START Material supplied

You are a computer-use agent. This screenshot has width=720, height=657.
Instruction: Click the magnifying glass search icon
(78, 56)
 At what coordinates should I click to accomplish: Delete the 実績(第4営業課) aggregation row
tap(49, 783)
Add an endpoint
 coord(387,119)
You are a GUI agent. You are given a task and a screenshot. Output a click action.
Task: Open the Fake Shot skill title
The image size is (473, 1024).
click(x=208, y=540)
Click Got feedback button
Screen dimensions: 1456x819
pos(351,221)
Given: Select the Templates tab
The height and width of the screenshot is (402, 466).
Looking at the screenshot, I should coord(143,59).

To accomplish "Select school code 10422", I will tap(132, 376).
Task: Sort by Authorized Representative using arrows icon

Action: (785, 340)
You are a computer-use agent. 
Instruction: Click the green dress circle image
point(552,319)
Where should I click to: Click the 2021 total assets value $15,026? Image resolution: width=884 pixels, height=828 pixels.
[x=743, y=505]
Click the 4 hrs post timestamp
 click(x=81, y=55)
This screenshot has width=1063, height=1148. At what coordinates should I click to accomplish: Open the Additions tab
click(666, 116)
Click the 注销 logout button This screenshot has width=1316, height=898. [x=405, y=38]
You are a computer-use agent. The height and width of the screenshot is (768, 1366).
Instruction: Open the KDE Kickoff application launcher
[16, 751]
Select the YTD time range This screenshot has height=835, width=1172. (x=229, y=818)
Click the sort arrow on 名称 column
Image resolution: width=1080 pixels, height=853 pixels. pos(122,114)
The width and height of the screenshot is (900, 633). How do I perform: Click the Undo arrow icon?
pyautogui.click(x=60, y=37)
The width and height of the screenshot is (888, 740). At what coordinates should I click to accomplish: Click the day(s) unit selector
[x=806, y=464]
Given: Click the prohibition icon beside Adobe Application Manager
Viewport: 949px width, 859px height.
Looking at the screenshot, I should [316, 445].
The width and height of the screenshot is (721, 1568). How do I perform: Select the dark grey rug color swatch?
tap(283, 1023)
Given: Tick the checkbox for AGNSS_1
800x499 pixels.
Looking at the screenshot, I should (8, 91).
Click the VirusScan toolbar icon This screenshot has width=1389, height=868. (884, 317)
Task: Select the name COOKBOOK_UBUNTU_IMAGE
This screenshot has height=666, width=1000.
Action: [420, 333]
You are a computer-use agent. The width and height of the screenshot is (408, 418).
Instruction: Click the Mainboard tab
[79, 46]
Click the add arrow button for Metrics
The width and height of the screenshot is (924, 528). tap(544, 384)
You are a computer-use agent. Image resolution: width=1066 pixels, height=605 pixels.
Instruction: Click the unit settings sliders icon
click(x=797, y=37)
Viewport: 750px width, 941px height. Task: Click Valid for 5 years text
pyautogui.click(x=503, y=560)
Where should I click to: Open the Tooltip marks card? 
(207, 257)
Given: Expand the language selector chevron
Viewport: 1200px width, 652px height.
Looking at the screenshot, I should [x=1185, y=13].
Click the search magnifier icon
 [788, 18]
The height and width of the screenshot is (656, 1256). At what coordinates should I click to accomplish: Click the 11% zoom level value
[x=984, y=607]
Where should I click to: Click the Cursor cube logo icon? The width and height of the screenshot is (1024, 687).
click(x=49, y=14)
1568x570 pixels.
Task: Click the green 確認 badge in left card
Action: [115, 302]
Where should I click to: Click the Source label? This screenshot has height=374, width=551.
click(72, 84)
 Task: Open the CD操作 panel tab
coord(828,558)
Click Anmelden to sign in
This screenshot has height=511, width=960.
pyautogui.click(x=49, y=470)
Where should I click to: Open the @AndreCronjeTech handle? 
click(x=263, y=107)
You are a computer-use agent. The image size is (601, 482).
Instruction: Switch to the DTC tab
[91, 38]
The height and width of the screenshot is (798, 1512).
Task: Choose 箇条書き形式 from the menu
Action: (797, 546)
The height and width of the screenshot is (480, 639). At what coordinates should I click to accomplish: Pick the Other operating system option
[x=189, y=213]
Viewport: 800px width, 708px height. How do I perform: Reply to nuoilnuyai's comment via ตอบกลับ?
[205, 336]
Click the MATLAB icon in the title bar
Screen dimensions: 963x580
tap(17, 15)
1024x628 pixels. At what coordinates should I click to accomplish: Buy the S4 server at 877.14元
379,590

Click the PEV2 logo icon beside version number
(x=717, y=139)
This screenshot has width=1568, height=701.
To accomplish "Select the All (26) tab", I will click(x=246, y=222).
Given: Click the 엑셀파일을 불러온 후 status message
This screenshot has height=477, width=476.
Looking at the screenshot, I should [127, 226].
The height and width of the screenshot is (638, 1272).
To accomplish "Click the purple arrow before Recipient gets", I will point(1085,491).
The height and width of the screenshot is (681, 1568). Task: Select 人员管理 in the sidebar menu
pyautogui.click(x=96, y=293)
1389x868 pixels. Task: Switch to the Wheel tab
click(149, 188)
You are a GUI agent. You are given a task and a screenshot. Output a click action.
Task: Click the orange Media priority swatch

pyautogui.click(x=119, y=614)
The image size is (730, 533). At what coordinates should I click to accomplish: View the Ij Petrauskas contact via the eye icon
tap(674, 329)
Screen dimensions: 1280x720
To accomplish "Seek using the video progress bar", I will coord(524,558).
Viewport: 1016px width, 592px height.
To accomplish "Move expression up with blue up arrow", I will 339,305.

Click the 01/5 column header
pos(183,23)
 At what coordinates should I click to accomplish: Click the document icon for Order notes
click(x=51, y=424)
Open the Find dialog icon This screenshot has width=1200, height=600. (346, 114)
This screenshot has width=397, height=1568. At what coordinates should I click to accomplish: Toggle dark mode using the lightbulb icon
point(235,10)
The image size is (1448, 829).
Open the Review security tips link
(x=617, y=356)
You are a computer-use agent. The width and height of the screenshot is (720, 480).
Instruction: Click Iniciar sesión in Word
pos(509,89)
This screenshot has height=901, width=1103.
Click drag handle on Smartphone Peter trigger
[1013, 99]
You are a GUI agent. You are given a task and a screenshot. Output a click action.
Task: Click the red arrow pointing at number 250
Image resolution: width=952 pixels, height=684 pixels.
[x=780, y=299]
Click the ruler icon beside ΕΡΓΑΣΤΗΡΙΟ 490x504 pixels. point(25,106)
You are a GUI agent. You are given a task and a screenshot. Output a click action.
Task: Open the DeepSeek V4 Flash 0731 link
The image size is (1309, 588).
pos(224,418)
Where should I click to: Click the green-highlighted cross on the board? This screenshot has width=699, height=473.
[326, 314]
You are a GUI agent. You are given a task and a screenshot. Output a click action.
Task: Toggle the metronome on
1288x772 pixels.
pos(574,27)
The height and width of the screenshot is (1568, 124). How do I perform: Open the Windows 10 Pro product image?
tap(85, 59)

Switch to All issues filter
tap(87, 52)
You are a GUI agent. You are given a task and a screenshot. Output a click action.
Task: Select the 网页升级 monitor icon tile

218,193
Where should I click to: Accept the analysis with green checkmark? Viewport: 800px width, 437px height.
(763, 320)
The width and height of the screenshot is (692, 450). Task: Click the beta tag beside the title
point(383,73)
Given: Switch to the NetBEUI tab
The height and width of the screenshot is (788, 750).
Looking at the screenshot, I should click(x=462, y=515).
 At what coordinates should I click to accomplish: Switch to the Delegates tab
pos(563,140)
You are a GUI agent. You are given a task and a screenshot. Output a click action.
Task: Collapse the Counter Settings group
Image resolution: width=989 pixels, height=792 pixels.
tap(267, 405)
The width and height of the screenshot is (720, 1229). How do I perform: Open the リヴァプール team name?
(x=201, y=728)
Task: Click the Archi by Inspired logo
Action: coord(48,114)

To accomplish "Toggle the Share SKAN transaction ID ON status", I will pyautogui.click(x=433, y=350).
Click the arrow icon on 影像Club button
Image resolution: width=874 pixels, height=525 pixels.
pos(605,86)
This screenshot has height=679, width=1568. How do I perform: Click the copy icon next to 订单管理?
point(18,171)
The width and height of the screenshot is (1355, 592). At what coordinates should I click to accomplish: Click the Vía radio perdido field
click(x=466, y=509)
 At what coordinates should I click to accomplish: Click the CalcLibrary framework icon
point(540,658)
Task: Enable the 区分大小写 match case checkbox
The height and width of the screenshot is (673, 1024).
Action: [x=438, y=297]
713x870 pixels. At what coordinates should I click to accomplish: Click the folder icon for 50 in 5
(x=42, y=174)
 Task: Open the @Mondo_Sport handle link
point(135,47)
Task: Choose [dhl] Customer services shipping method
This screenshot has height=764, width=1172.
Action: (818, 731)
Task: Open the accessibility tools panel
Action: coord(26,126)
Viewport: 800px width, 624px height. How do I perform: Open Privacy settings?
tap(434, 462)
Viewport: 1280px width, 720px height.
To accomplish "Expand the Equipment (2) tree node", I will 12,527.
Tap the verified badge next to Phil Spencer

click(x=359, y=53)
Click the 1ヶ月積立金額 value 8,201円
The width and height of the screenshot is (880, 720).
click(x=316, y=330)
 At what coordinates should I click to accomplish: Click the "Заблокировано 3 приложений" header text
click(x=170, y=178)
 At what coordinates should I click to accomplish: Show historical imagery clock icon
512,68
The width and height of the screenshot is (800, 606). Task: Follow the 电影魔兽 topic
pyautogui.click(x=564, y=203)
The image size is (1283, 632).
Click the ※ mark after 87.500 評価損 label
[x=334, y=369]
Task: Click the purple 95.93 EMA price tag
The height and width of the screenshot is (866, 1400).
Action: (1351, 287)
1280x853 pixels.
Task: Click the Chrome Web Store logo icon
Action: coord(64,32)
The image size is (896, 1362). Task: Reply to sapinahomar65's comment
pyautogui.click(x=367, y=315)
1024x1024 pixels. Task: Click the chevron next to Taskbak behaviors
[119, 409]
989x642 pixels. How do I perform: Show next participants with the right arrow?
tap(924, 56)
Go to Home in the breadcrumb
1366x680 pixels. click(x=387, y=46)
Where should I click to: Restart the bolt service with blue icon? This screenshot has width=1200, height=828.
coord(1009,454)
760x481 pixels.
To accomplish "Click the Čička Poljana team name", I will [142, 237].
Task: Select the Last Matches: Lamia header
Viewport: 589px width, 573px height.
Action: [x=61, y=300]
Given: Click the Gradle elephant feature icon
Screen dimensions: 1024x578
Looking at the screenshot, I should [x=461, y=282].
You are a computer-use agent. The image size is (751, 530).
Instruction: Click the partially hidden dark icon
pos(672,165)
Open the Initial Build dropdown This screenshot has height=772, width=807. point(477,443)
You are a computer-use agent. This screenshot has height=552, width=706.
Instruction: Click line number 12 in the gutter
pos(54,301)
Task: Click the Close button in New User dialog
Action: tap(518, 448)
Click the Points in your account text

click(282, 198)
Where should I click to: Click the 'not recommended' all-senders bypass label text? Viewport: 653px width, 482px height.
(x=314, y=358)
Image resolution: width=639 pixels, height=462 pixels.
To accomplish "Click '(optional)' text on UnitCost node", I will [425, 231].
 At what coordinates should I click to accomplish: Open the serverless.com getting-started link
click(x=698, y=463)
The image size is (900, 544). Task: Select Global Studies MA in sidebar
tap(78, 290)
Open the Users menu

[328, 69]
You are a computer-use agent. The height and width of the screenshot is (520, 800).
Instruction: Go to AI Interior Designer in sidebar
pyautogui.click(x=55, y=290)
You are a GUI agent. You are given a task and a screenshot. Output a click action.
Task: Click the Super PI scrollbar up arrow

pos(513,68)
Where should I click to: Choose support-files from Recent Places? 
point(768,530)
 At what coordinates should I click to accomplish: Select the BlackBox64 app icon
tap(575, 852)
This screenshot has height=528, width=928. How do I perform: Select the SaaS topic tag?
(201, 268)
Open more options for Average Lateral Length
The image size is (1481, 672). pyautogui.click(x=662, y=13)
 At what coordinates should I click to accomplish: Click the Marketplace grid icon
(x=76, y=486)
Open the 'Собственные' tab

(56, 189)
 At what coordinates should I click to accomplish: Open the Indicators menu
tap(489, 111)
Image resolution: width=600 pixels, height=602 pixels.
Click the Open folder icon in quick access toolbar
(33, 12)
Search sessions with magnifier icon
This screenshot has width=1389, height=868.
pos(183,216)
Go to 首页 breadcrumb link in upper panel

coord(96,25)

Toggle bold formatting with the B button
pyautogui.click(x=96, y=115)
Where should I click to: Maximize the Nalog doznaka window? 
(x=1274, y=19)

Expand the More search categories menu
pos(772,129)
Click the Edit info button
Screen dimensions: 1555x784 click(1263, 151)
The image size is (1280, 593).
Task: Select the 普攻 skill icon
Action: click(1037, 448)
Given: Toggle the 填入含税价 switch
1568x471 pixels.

END Material supplied

→ Directions for this task
At the first line of the material above, start reproducing each line exactly, and end with the line that holds "Task: Open the Fake Shot skill title", adding nothing.

→ Reply to the exercise
You are a computer-use agent. This screenshot has width=720, height=657.
Instruction: Click the magnifying glass search icon
(78, 56)
 At what coordinates should I click to accomplish: Delete the 実績(第4営業課) aggregation row
tap(49, 783)
Add an endpoint
 coord(387,119)
You are a GUI agent. You are given a task and a screenshot. Output a click action.
Task: Open the Fake Shot skill title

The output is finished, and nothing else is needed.